External Review

An external review is an independent evaluation of your insurance company's decision to deny coverage for a service, treatment, or claim. It's your right to have someone outside your insurance company take a second look when you believe a denial was wrong.

Here's how it works: if your internal appeal (the one handled by your insurer) doesn't go your way, you can request an external review. An independent third party, not connected to your insurance company, reviews your case, including your medical records and the reason for denial. Their decision is binding, meaning your insurer must follow it.

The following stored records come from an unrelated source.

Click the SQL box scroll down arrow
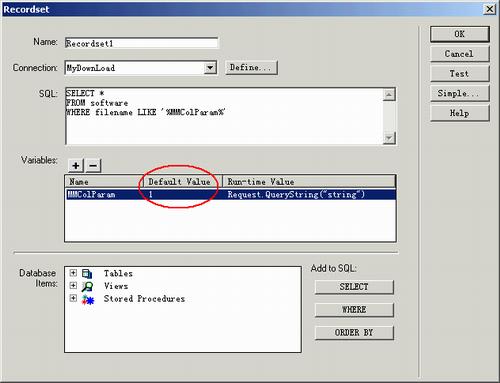 (389, 138)

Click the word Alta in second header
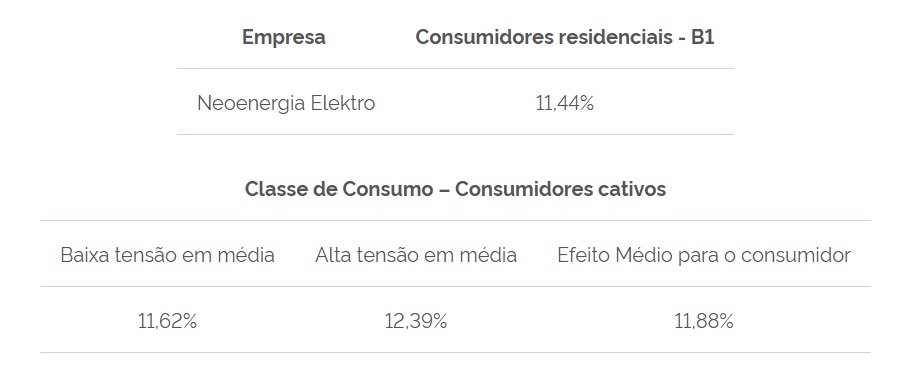click(x=330, y=255)
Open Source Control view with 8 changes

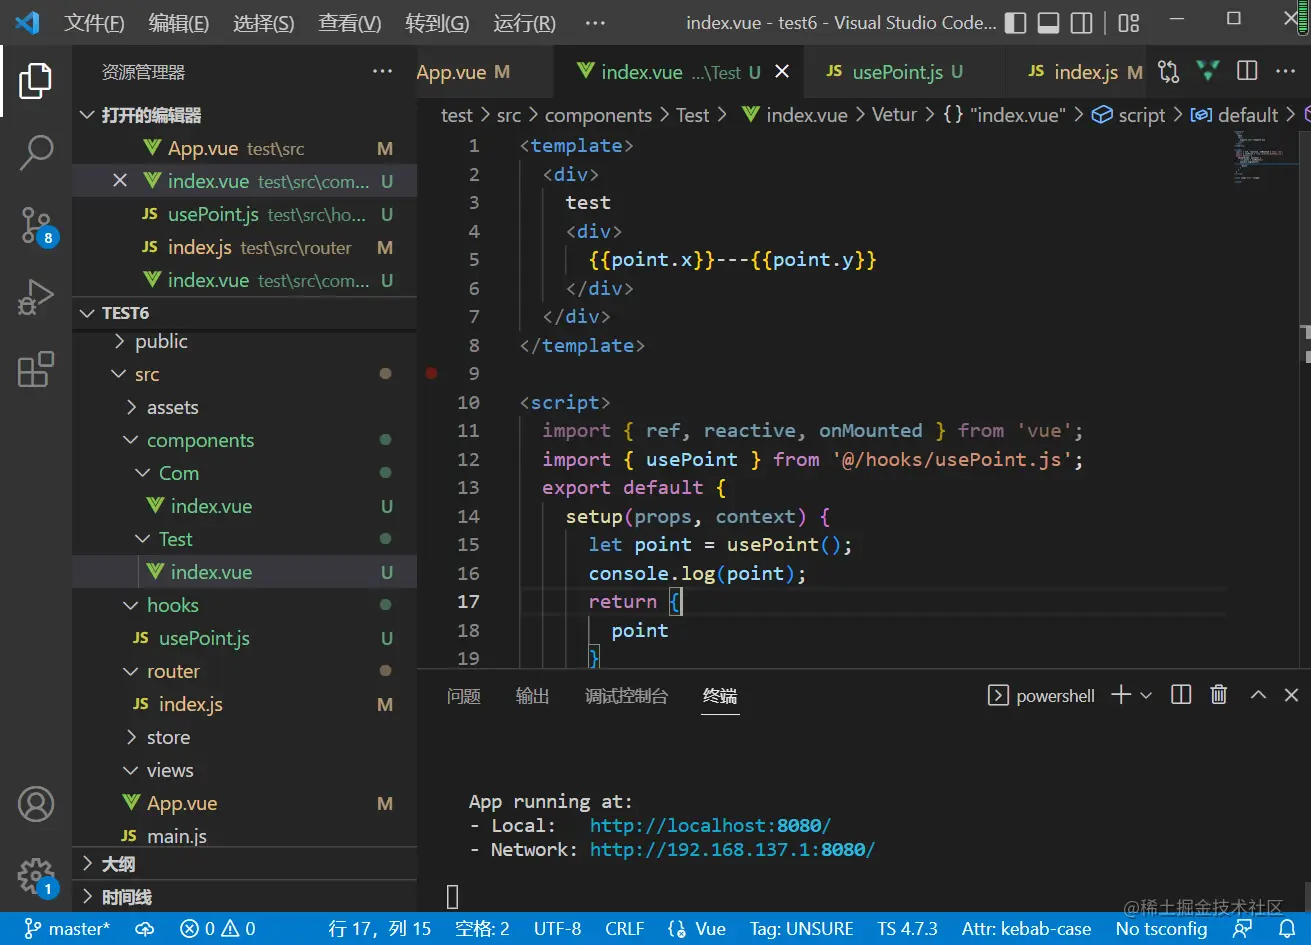tap(36, 226)
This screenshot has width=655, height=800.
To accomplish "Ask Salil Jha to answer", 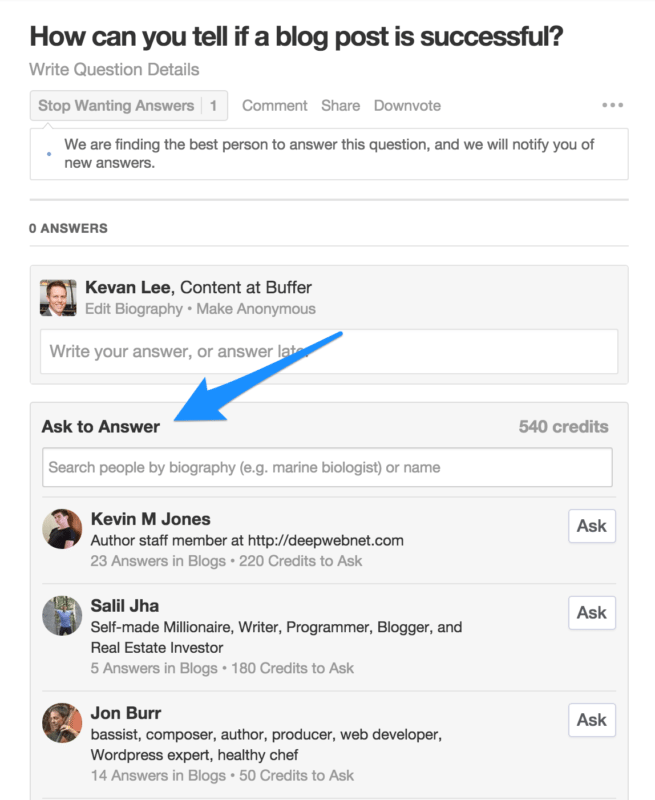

Under the ACA, all Marketplace plans and most employer plans must offer external review. You typically have four months after receiving a final internal appeal denial to request one. The review must be completed within 45 days, or faster for urgent cases (as quickly as 72 hours if a delay could seriously harm your health).

External reviews are especially valuable when your insurer denies coverage by calling a treatment "not medically necessary" or "experimental." An independent medical reviewer with relevant expertise evaluates whether the treatment is appropriate for your situation.

There's no cost to you for requesting an external review. It's a consumer protection built into the ACA specifically so insurance companies don't get the final word on your care.

Frequently Asked Questions

Do I have to complete an internal appeal before requesting an external review?

Generally, yes. you need to go through your plan's internal appeal process first. However, if your case is urgent or your plan failed to follow proper appeal procedures, you may be able to skip directly to external review.

What happens if the external reviewer sides with me?

Your insurance company must comply with the reviewer's decision. If the reviewer overturns the denial, your plan must cover the service or treatment as if it had been approved from the start.